# How can I get a basic equivalent between free weight and machine "weight", i.e. stack pin?

I know that machines are different from free weights. That's a given: the machine limits the trajectory, eliminating the need for stabilizing forces, and reducing effectiveness in building core strength and coordination, etc. Machines also provide mechanical advantage. So the pin position in the stack can mean anything - or nothing.

My question is what is the conversion factor? A machine with a 200 pound stack used in seated chest press mode requires a pressing force equal to some amount of barbell lifting force (which equals the weight of the barbell). Depending on the pulley arrangement, lever arms, and cams the weight on the stack could be anything. It does not really matter if one is simply trying to build up strength but what if you want to know when you will outgrow the machine? I could previously bench 300 pounds (Olympic barbell and flat bench) 5 times. I suspect I will soon, after returning to training, be able to do 5 reps on the machine at full stack (200 "pounds") but I doubt I will have returned to my free weight bench of 300.

Task: Please rewrite the weight-conversion post above, everything from "I know that" down to "- or nothing.", changing "stabilizing forces" to "balancing forces".

Recorded data:

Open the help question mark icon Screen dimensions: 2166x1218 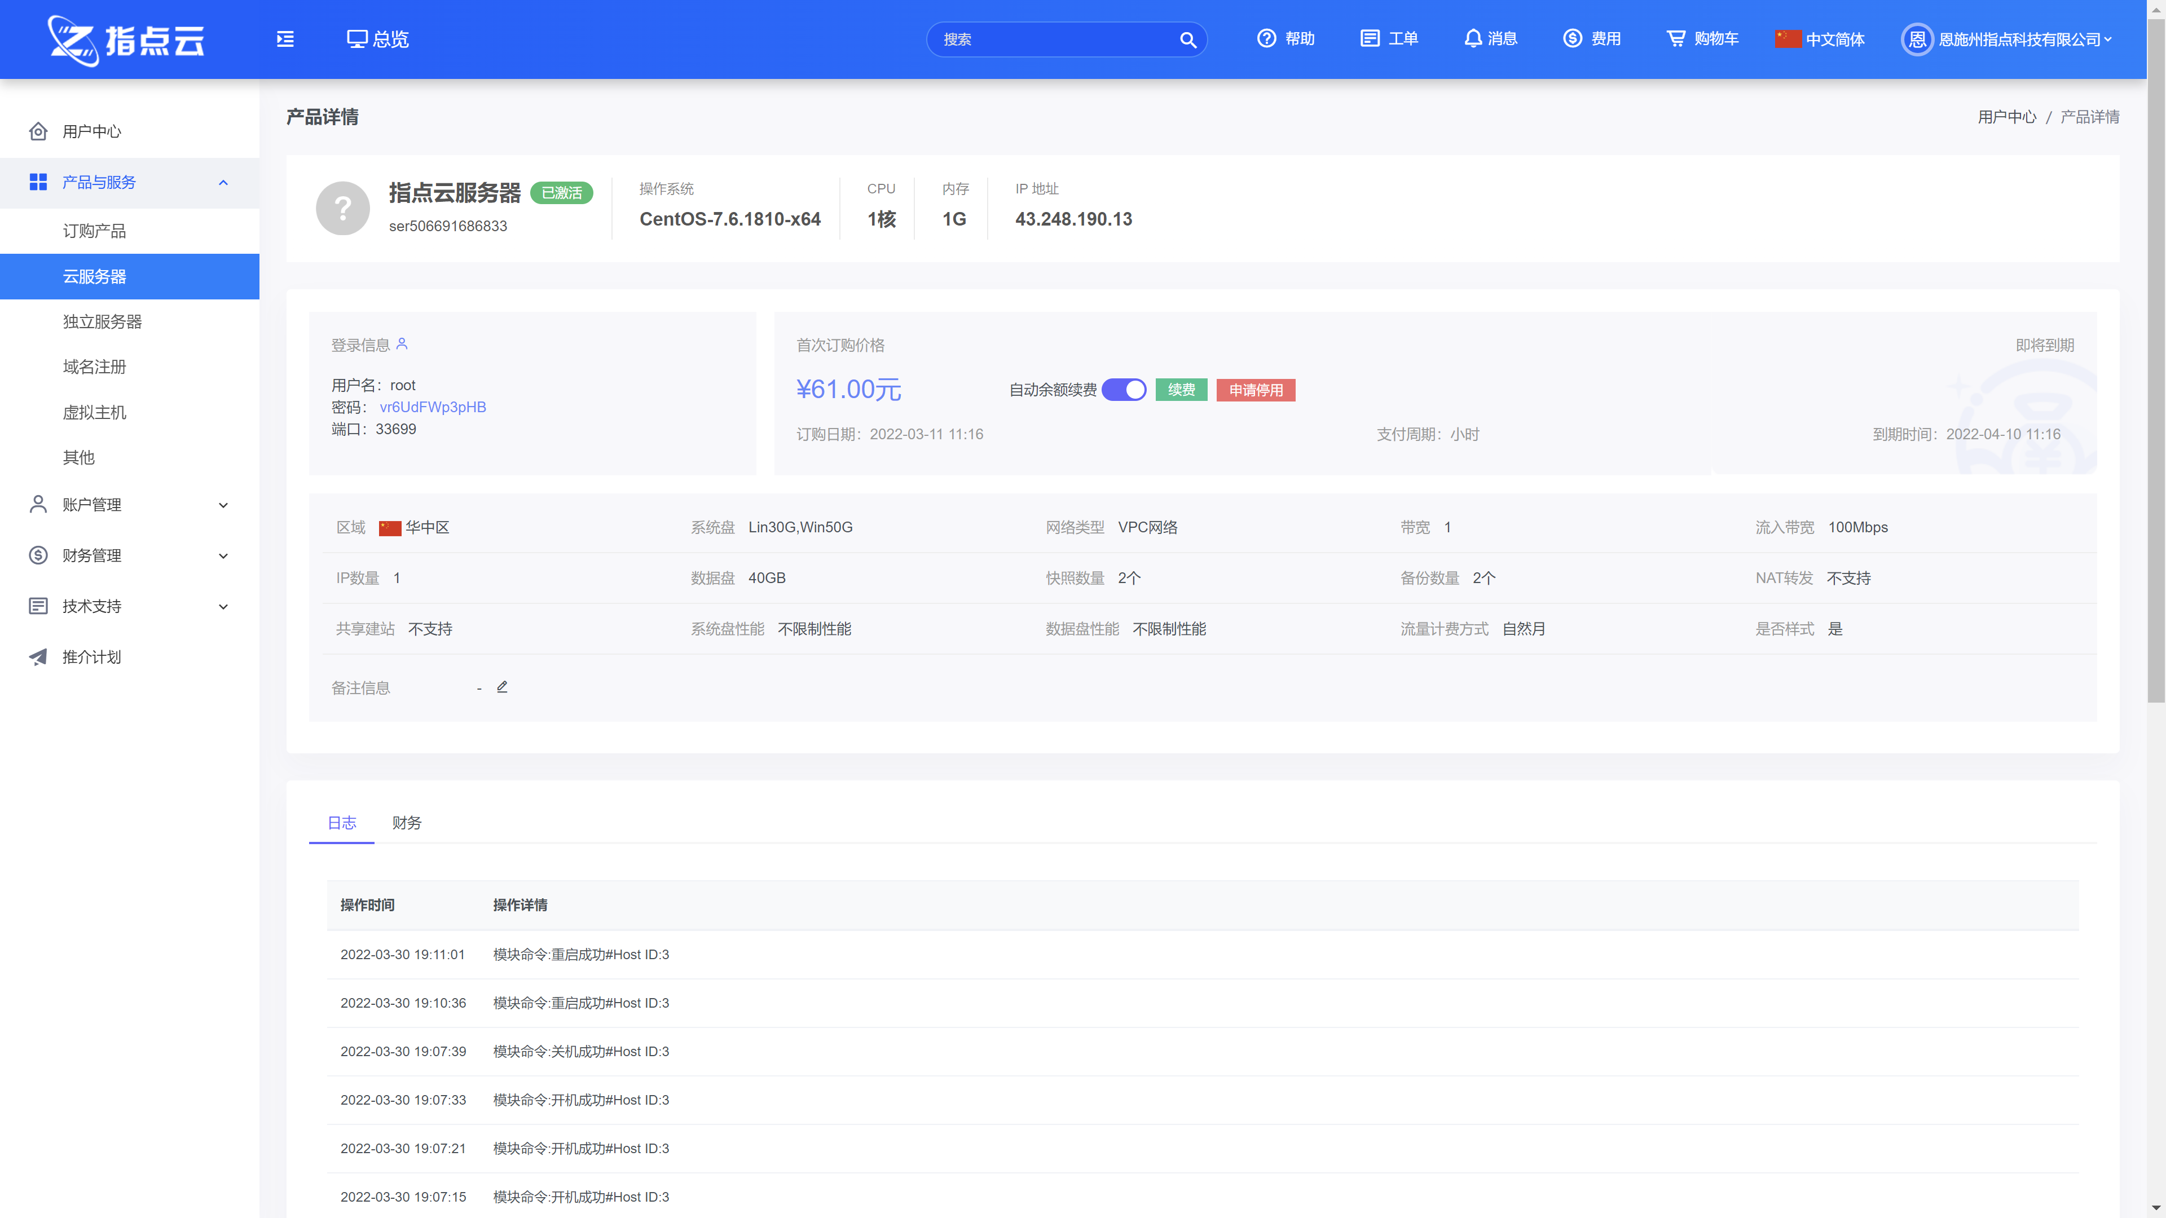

Final result:
I know that machines are different from free weights. That's a given: the machine limits the trajectory, eliminating the need for balancing forces, and reducing effectiveness in building core strength and coordination, etc. Machines also provide mechanical advantage. So the pin position in the stack can mean anything - or nothing.